"""
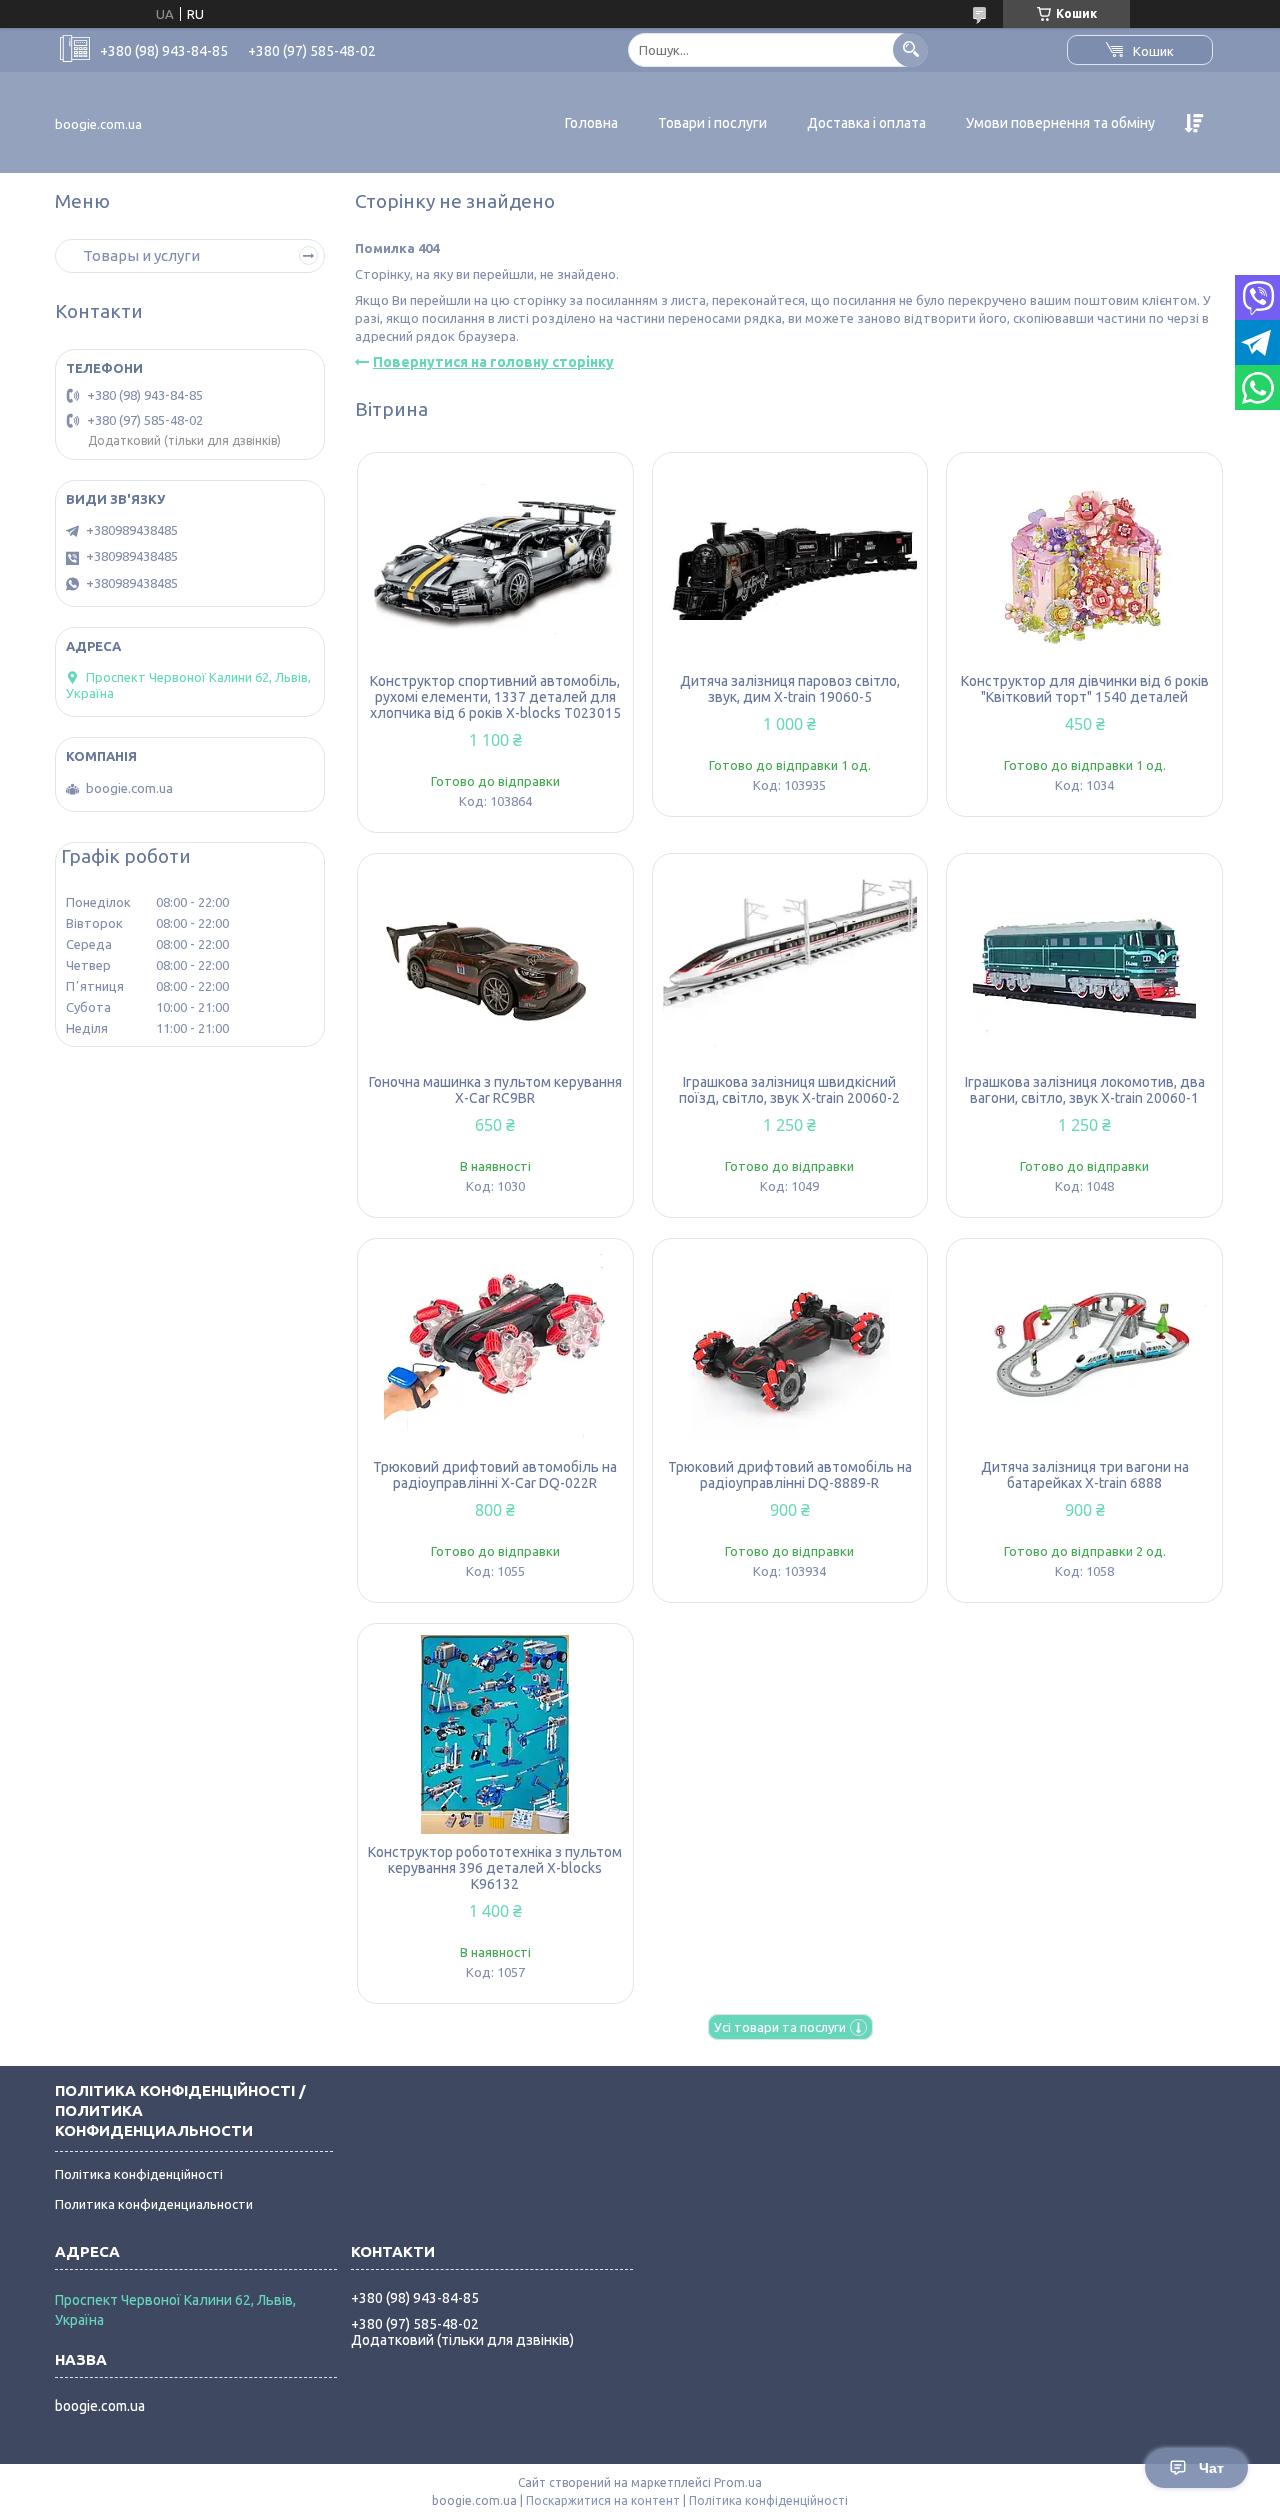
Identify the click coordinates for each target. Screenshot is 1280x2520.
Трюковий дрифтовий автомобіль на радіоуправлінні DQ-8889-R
"""
"""
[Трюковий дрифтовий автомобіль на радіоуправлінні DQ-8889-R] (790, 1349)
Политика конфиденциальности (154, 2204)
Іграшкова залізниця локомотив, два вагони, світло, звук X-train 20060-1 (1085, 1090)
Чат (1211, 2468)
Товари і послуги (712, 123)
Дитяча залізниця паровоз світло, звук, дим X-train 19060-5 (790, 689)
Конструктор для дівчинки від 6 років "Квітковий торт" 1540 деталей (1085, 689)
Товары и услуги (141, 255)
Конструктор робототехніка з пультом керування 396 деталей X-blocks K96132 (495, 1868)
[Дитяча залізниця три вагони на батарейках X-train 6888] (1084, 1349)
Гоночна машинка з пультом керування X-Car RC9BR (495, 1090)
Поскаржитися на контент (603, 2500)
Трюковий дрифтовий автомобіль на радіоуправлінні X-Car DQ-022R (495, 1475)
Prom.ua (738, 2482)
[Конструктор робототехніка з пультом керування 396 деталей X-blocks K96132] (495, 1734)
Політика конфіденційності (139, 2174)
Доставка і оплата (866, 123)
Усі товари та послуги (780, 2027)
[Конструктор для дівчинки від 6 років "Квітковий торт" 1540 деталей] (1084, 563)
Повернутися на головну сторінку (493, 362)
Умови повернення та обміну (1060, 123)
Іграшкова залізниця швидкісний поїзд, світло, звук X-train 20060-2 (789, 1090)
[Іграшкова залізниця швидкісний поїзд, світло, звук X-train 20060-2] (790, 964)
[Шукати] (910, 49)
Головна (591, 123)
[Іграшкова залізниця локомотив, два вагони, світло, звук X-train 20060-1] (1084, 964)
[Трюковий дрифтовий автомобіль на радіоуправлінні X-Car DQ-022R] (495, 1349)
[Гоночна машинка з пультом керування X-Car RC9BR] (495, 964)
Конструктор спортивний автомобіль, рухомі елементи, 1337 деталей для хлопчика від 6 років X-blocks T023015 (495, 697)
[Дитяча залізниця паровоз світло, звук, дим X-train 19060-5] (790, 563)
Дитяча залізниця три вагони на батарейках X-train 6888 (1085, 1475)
"""
What are the lines, exactly as written above, from the line with "K96132 (495, 1868)" to the line with "6888 (1085, 1475)", both included? Output only those.

Конструктор робототехніка з пультом керування 396 деталей X-blocks K96132 (495, 1868)
[Дитяча залізниця три вагони на батарейках X-train 6888] (1084, 1349)
Гоночна машинка з пультом керування X-Car RC9BR (495, 1090)
Поскаржитися на контент (603, 2500)
Трюковий дрифтовий автомобіль на радіоуправлінні X-Car DQ-022R (495, 1475)
Prom.ua (738, 2482)
[Конструктор робототехніка з пультом керування 396 деталей X-blocks K96132] (495, 1734)
Політика конфіденційності (139, 2174)
Доставка і оплата (866, 123)
Усі товари та послуги (780, 2027)
[Конструктор для дівчинки від 6 років "Квітковий торт" 1540 деталей] (1084, 563)
Повернутися на головну сторінку (493, 362)
Умови повернення та обміну (1060, 123)
Іграшкова залізниця швидкісний поїзд, світло, звук X-train 20060-2 (789, 1090)
[Іграшкова залізниця швидкісний поїзд, світло, звук X-train 20060-2] (790, 964)
[Шукати] (910, 49)
Головна (591, 123)
[Іграшкова залізниця локомотив, два вагони, світло, звук X-train 20060-1] (1084, 964)
[Трюковий дрифтовий автомобіль на радіоуправлінні X-Car DQ-022R] (495, 1349)
[Гоночна машинка з пультом керування X-Car RC9BR] (495, 964)
Конструктор спортивний автомобіль, рухомі елементи, 1337 деталей для хлопчика від 6 років X-blocks T023015 (495, 697)
[Дитяча залізниця паровоз світло, звук, дим X-train 19060-5] (790, 563)
Дитяча залізниця три вагони на батарейках X-train 6888 (1085, 1475)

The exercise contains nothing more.